## Information shown

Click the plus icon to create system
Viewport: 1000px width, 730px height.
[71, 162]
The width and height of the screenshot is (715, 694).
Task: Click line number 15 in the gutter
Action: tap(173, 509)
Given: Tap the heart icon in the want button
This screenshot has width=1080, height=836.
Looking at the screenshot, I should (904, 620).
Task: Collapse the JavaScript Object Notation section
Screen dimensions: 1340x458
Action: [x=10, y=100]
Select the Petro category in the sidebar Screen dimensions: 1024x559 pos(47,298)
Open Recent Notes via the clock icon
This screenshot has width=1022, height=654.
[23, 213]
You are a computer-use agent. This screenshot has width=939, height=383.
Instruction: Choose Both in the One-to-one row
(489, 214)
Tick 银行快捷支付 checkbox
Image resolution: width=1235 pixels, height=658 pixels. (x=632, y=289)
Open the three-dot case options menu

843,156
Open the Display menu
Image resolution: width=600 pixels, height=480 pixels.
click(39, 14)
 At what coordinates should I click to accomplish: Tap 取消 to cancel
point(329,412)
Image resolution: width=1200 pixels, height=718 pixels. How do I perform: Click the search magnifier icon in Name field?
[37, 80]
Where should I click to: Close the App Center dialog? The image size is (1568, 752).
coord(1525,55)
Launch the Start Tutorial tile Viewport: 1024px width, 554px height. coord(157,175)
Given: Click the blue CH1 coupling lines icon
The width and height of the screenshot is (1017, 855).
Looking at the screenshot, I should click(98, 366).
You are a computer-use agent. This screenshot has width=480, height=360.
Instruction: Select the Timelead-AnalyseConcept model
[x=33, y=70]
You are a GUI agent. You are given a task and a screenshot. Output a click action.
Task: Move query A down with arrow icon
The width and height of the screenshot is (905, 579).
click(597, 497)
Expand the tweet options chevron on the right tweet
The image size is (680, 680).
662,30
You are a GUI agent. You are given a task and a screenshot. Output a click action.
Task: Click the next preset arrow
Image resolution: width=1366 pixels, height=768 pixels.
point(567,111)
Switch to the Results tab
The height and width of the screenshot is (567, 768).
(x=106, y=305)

## Problem to solve
Above are some records; copy exactly the lines from the one with "This screenshot has width=1080, height=836." through the one with "Task: Click the next preset arrow", both included, and no others.

## Written response
This screenshot has width=1080, height=836.
Looking at the screenshot, I should (904, 620).
Task: Collapse the JavaScript Object Notation section
Screen dimensions: 1340x458
Action: [x=10, y=100]
Select the Petro category in the sidebar Screen dimensions: 1024x559 pos(47,298)
Open Recent Notes via the clock icon
This screenshot has width=1022, height=654.
[23, 213]
You are a computer-use agent. This screenshot has width=939, height=383.
Instruction: Choose Both in the One-to-one row
(489, 214)
Tick 银行快捷支付 checkbox
Image resolution: width=1235 pixels, height=658 pixels. (x=632, y=289)
Open the three-dot case options menu

843,156
Open the Display menu
Image resolution: width=600 pixels, height=480 pixels.
click(39, 14)
 At what coordinates should I click to accomplish: Tap 取消 to cancel
point(329,412)
Image resolution: width=1200 pixels, height=718 pixels. How do I perform: Click the search magnifier icon in Name field?
[37, 80]
Where should I click to: Close the App Center dialog? The image size is (1568, 752).
coord(1525,55)
Launch the Start Tutorial tile Viewport: 1024px width, 554px height. coord(157,175)
Given: Click the blue CH1 coupling lines icon
The width and height of the screenshot is (1017, 855).
Looking at the screenshot, I should click(98, 366).
You are a computer-use agent. This screenshot has width=480, height=360.
Instruction: Select the Timelead-AnalyseConcept model
[x=33, y=70]
You are a GUI agent. You are given a task and a screenshot. Output a click action.
Task: Move query A down with arrow icon
The width and height of the screenshot is (905, 579).
click(597, 497)
Expand the tweet options chevron on the right tweet
The image size is (680, 680).
662,30
You are a GUI agent. You are given a task and a screenshot. Output a click action.
Task: Click the next preset arrow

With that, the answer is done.